-
-
Notifications
You must be signed in to change notification settings - Fork 26.1k
Description
Based on some discussions we are having here and issues that are opened, we are having some doubts that CategoricalEncoder
(#9151) was the good choice of name (and since it is not released yet we have some room for change).
So summary of how it is now:
- The class name
CategoricalEncoder
says what type of data it accepts (categorical data) - The keyword argument
encoding
specifies how to encode those data
Currently we already have encoding='onehot'|'onehot-dense'|'ordinal'
.
But what to do in the following cases:
- We want to add more encoding options (eg binary encoding, mean target encoding, unary encoding, ...). Do we keep adding those as new values for the
encoding
kwarg in the one bigCategoricalEncoder
class? - We want to add an option specific to one of the encodings (eg for 'onehot' encoding to drop the first (redundant) column, or for 'ordinal' encoding base the order of the categories on the frequency, ...).
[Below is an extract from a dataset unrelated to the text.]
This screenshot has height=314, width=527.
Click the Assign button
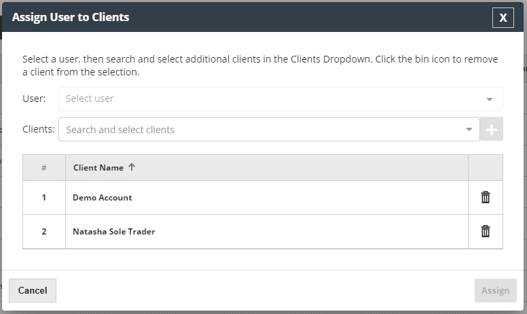click(495, 290)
The problem here is that we then need to add additional keyword arguments to
CategoricalEncoder
that are or are not active depending on what you passed forencoding
kwarg, which is not the nicest API design.
For that last problem, we already had this with the sparse=True/False
option, which was only relevant for 'onehot' and not for 'ordinal', and which we solved with having both 'onehot' and 'onehot-dense' encoding options and not a sparse
keyword. But such an approach also does not scale.
Related to this, there is a PR to add a UnaryEncoder
(#8652). There was a related discussion on the naming in that PR, as currently the name says how it encodes, not what type of data it gets (in the current design, it accepts already encoded integers, not actual categorical data. In that regard, to be consistent with CategoricalEncoder, it might better be named OrdinalEncoder because it needs ordinal data as input).
What are the options forward:
- Keep things as we have it now in master, and be be OK with adding some new options to the single class (an important question which is hard to answer now, is how much new features we will want to add in the future).
- Switch the naming scheme and have a bunch of 'categorical encoders' where the name says how it encodes (OnehotEncoder, OrdinalEncoder, and later maybe BinaryEncoder, UnaryEncoder, ...)
So it is a bit a trade-off of potential build up of number of classes vs number of keyword arguments in a single class.
One problem with the second approach (and one of the reasons we went with CategoricalEncoder
in the first place, even before we added the multiple encoding options), is that there is already a OnehotEncoder
, which has a different API than the CategoricalEncoder
. And, there is not really a good other name we could use for the encoder that does one-hot encoding.
However, I think that, with some temporary ugly hacks, we could reuse the name, if we are OK with deprecating the current attributes (and I think we agree it are not the most useful attributes). The idea would be that if you fit the class with string data, you get the new behaviour, and if you fit the class with integer data, you get a deprecation warning indicating the default behaviour will change (and indicating which keyword to specify to get rid of the warning).